Concept Profiling Framework for Recurring Drifts in Data Streams

This paper was published in Australasian Conference on Artificial Intelligence 2016, 2016 by Robert Anderson, Yun Sing Koh, Gillian Dobbie. Attached is the abstract and a brief summary of the paper.


We propose the Concept Profiling Framework (CPF), a meta-learner that uses a concept drift detector and a collection of classification models to perform effective classification on data streams with recurrent concept drifts, through relating models by similarity of their classifying behaviour. We introduce a memory-efficient version of our framework and show that it can operate faster and with less memory than a naive implementation while achieving similar accuracy. We compare this memory-efficient version of CPF to a state-of-the-art meta-learner made to handle recurrent drift and show that we can regularly achieve improved classification accuracy along with runtime and memory use. We provide results from testing on synthetic and real-world datasets to prove CPF's value in classifying data streams with recurrent concepts.


We present the Concept Profiling Framework (CPF). This is a meta-learning approach that maintains a collection of classifiers and uses a drift detector. When our drift detector indicates a drift state i.e. that our current classifier is no longer suitable, we check our collection of classifiers for one better suited to the current stream. If one meets a set level of accuracy, we will select it as the current classifier; otherwise a new classifier is produced and trained on recent data. If this new classifier behaves similarly to a classifier in our collection, we will choose that existing classifier as our current model; otherwise we will add the new classifier to the collection and use that as our current classifier.

We introduce two techniques to allow efficient handling of recurrent concepts. First, we regularly compare behaviour of our classifiers, and over time, our certainty about their similarity will improve. If they behave similarly, we can use the older model to represent the newer one. Second, we implement a fading mechanism to constrain the number of models, a points-based system that retains models that are recent or frequently used. Through observing reuse patterns, we can understand how patterns recur in our stream.

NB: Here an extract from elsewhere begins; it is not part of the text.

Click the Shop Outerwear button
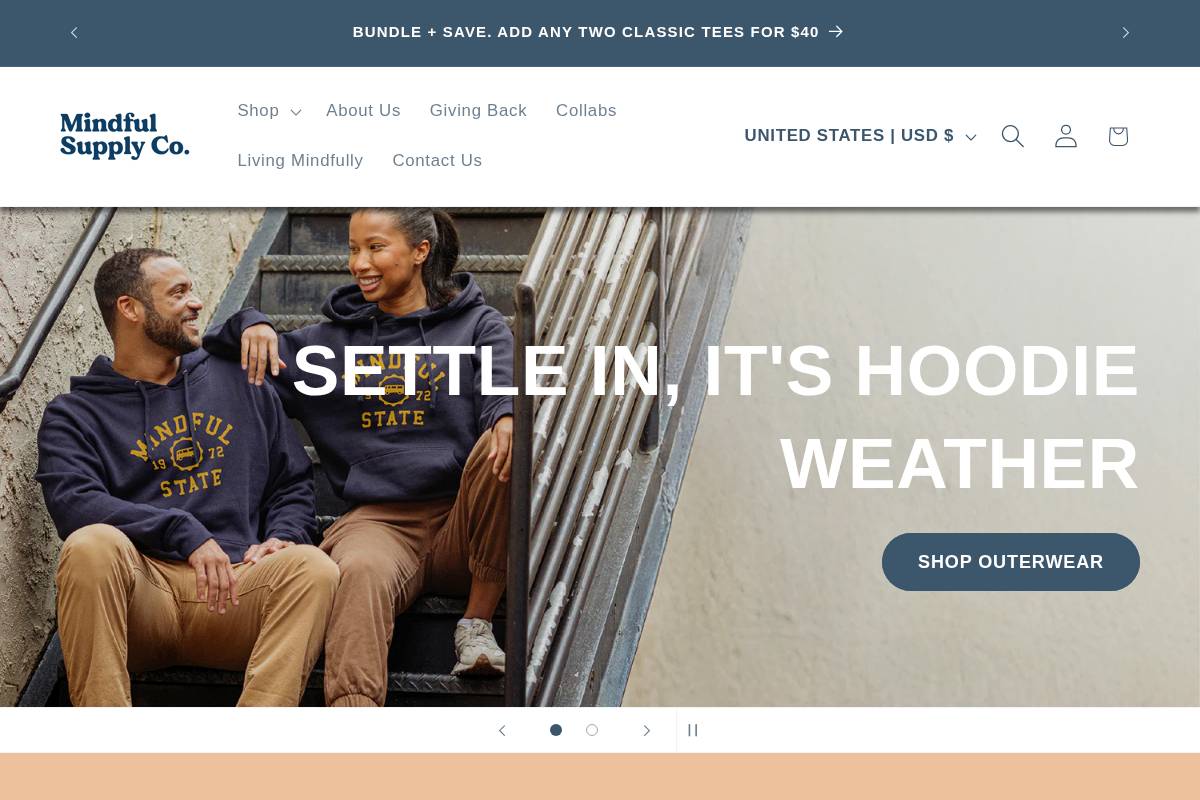Image resolution: width=1200 pixels, height=800 pixels. tap(1011, 562)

The figure above  describes the framework in further detail. We use a meta-learning framework with a collection of one or more incremental classifiers. One is designated as our current classifier. A drift detector signals warning and drift states. On a warning state, the meta-learner will stop training the current classifier and store instances from the data stream in a buffer. If a drift state follows, the meta-learner looks for an existing model in the collection that classifies the warning buffer accurately to use as the current classifier. If it cannot find one, it will create a new model trained on even buffer instances. When an existing model behaves similarly to this new model (when tested on odd buffer instances) that model will be reused; otherwise the new model is trained on odd buffer instances and used. Every model in the collection is tested on the buffer, and the results will be compared and stored. Where it is found that models classify similarly to one another, the older model will represent the newer one.